▶ _Work request_: The first line of the entries through the line bearing "Task: Open New OS Six-Inch Ireland maps link": copy these lines exactly and return nothing else.

▶ _Supplied material_:
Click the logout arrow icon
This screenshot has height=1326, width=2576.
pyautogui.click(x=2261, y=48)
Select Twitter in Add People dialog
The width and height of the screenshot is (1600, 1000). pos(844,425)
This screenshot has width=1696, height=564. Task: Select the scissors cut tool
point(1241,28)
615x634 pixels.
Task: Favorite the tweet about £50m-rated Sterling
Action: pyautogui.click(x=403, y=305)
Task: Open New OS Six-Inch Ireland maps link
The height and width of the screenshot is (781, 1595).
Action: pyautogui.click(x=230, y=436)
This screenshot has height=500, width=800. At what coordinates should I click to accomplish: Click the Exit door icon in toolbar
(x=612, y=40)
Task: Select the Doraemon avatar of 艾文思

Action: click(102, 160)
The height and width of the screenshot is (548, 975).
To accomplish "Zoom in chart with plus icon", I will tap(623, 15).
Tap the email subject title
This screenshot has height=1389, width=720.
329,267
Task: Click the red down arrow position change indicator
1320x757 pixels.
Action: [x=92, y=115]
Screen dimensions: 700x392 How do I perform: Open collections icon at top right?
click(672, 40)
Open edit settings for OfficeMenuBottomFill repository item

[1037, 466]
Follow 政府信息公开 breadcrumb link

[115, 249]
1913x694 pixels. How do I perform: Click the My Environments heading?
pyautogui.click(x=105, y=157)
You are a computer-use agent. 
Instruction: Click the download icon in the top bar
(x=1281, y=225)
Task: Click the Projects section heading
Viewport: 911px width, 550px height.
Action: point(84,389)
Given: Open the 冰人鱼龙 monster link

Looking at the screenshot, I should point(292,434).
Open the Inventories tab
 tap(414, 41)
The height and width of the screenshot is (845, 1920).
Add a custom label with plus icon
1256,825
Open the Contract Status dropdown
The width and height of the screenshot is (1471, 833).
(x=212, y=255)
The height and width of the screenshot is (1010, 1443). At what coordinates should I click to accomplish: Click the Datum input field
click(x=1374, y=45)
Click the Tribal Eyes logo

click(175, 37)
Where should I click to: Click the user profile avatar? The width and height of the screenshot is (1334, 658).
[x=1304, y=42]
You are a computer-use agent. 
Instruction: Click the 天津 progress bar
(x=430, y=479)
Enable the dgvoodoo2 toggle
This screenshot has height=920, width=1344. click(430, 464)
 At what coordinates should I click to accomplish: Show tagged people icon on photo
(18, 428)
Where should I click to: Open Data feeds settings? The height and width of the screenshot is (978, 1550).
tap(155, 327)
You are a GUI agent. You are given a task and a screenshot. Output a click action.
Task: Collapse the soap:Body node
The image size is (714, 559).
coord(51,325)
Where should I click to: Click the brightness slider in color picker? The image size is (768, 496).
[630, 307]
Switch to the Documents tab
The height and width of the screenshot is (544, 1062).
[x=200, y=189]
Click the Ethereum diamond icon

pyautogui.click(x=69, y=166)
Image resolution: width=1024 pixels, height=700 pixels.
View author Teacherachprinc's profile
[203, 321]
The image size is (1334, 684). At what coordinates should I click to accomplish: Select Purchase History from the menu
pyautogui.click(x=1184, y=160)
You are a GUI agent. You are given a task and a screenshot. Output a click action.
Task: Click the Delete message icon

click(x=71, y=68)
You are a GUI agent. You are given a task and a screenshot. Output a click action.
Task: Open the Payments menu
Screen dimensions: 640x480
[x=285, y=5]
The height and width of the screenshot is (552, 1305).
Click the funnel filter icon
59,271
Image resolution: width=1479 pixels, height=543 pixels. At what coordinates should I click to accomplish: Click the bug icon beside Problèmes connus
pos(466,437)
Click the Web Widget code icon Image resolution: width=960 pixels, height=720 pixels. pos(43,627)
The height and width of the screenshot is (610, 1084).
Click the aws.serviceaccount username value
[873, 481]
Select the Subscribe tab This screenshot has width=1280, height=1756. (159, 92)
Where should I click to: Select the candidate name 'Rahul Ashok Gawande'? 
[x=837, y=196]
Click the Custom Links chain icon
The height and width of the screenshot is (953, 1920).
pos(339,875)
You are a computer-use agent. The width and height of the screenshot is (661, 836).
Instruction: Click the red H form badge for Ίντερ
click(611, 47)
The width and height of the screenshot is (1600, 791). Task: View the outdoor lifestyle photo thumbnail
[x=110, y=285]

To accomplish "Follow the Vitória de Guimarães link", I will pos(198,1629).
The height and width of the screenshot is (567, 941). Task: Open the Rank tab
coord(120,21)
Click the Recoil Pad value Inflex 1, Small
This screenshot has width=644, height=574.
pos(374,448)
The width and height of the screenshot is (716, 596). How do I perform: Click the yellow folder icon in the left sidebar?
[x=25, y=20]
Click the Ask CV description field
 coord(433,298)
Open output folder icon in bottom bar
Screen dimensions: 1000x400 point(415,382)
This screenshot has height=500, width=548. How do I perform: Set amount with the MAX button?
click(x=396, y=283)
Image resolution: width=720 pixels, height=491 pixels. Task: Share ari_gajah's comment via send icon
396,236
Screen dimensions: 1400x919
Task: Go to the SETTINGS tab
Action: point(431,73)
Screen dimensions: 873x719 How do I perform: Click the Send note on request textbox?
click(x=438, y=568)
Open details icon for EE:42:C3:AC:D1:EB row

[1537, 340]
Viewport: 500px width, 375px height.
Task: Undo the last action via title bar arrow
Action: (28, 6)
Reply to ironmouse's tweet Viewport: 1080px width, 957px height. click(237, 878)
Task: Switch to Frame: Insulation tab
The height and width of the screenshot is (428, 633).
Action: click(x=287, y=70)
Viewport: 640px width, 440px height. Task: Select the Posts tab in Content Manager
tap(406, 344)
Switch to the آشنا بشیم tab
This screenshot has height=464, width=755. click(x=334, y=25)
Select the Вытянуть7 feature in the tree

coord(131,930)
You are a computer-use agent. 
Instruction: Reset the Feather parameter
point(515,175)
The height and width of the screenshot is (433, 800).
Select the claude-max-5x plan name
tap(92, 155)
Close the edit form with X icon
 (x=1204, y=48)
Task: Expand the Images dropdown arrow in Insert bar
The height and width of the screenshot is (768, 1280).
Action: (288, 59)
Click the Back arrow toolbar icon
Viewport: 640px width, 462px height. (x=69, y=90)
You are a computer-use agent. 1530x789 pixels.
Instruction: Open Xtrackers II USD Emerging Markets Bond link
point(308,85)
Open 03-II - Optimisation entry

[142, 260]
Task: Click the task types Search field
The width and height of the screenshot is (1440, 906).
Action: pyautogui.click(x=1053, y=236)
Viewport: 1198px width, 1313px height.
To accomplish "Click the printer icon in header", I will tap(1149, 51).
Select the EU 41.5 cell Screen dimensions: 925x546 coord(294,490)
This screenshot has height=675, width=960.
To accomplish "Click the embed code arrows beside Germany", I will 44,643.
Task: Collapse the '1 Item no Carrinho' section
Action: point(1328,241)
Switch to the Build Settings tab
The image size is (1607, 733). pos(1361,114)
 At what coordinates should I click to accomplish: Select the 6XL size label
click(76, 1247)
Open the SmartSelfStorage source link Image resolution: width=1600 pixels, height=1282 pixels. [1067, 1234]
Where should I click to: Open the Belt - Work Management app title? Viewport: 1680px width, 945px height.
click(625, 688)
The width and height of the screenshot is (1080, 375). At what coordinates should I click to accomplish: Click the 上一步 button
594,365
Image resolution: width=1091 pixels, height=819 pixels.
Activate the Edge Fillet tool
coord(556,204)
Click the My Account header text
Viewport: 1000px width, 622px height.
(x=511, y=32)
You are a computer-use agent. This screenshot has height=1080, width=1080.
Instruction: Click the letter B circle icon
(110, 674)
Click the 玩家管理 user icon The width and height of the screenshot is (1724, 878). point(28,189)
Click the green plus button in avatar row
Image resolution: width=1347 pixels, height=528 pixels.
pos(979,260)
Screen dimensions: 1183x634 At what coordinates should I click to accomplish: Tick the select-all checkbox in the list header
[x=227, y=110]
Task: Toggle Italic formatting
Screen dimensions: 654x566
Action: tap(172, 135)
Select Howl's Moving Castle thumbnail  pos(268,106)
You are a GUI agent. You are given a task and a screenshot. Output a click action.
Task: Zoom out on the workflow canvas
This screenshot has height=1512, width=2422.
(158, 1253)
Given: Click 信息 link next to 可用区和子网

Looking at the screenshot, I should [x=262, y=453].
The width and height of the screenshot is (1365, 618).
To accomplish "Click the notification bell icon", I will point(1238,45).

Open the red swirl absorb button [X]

▶ _Output of the task_:
Click the logout arrow icon
This screenshot has height=1326, width=2576.
pyautogui.click(x=2261, y=48)
Select Twitter in Add People dialog
The width and height of the screenshot is (1600, 1000). pos(844,425)
This screenshot has width=1696, height=564. Task: Select the scissors cut tool
point(1241,28)
615x634 pixels.
Task: Favorite the tweet about £50m-rated Sterling
Action: pyautogui.click(x=403, y=305)
Task: Open New OS Six-Inch Ireland maps link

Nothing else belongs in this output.